> [TASK TO CARRY OUT]: Would you repeat each line below precisely as it stands?

> [Dataset excerpts]:
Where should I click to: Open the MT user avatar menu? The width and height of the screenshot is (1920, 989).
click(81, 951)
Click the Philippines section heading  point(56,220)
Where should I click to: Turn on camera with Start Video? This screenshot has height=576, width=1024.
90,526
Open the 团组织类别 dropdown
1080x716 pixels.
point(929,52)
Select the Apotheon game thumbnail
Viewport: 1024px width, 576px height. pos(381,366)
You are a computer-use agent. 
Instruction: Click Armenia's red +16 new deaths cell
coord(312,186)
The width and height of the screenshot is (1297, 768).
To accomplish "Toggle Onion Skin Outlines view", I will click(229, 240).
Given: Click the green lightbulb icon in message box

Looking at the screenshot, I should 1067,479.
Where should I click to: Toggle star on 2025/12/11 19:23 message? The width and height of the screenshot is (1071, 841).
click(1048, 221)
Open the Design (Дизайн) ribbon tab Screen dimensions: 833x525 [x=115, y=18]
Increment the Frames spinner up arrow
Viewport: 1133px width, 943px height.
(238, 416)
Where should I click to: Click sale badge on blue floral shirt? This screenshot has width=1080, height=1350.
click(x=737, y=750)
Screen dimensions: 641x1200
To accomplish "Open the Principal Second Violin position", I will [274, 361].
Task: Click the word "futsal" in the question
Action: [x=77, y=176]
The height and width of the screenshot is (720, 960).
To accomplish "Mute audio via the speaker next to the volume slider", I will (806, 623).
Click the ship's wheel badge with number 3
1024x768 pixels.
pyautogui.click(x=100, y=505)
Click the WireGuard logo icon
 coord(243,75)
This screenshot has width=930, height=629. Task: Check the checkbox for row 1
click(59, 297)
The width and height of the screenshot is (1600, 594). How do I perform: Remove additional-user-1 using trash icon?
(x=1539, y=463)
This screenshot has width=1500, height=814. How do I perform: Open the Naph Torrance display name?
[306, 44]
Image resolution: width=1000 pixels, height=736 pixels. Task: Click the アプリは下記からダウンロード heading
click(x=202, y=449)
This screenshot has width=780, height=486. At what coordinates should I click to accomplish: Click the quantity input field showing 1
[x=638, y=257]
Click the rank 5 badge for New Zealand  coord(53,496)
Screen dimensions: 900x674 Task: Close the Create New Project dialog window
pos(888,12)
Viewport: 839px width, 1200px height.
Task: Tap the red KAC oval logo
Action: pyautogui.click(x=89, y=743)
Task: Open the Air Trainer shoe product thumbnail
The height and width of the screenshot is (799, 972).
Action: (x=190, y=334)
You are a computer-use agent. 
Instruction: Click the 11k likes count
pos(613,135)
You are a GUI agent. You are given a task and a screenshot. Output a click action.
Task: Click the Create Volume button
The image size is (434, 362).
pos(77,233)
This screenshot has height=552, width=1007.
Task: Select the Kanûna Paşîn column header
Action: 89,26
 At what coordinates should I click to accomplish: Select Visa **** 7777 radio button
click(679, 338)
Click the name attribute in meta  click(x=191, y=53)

> [SOLUTION TO THIS PROBLEM]:
Where should I click to: Open the MT user avatar menu? The width and height of the screenshot is (1920, 989).
click(81, 951)
Click the Philippines section heading  point(56,220)
Where should I click to: Turn on camera with Start Video? This screenshot has height=576, width=1024.
90,526
Open the 团组织类别 dropdown
1080x716 pixels.
point(929,52)
Select the Apotheon game thumbnail
Viewport: 1024px width, 576px height. pos(381,366)
You are a computer-use agent. 
Instruction: Click Armenia's red +16 new deaths cell
coord(312,186)
The width and height of the screenshot is (1297, 768).
To accomplish "Toggle Onion Skin Outlines view", I will click(229, 240).
Given: Click the green lightbulb icon in message box

Looking at the screenshot, I should 1067,479.
Where should I click to: Toggle star on 2025/12/11 19:23 message? The width and height of the screenshot is (1071, 841).
click(1048, 221)
Open the Design (Дизайн) ribbon tab Screen dimensions: 833x525 [x=115, y=18]
Increment the Frames spinner up arrow
Viewport: 1133px width, 943px height.
(238, 416)
Where should I click to: Click sale badge on blue floral shirt? This screenshot has width=1080, height=1350.
click(x=737, y=750)
Screen dimensions: 641x1200
To accomplish "Open the Principal Second Violin position", I will [274, 361].
Task: Click the word "futsal" in the question
Action: [x=77, y=176]
The height and width of the screenshot is (720, 960).
To accomplish "Mute audio via the speaker next to the volume slider", I will (806, 623).
Click the ship's wheel badge with number 3
1024x768 pixels.
pyautogui.click(x=100, y=505)
Click the WireGuard logo icon
 coord(243,75)
This screenshot has width=930, height=629. Task: Check the checkbox for row 1
click(59, 297)
The width and height of the screenshot is (1600, 594). How do I perform: Remove additional-user-1 using trash icon?
(x=1539, y=463)
This screenshot has width=1500, height=814. How do I perform: Open the Naph Torrance display name?
[306, 44]
Image resolution: width=1000 pixels, height=736 pixels. Task: Click the アプリは下記からダウンロード heading
click(x=202, y=449)
This screenshot has width=780, height=486. At what coordinates should I click to accomplish: Click the quantity input field showing 1
[x=638, y=257]
Click the rank 5 badge for New Zealand  coord(53,496)
Screen dimensions: 900x674 Task: Close the Create New Project dialog window
pos(888,12)
Viewport: 839px width, 1200px height.
Task: Tap the red KAC oval logo
Action: pyautogui.click(x=89, y=743)
Task: Open the Air Trainer shoe product thumbnail
The height and width of the screenshot is (799, 972).
Action: (x=190, y=334)
You are a computer-use agent. 
Instruction: Click the 11k likes count
pos(613,135)
You are a GUI agent. You are given a task and a screenshot. Output a click action.
Task: Click the Create Volume button
The image size is (434, 362).
pos(77,233)
This screenshot has height=552, width=1007.
Task: Select the Kanûna Paşîn column header
Action: 89,26
 At what coordinates should I click to accomplish: Select Visa **** 7777 radio button
click(679, 338)
Click the name attribute in meta  click(x=191, y=53)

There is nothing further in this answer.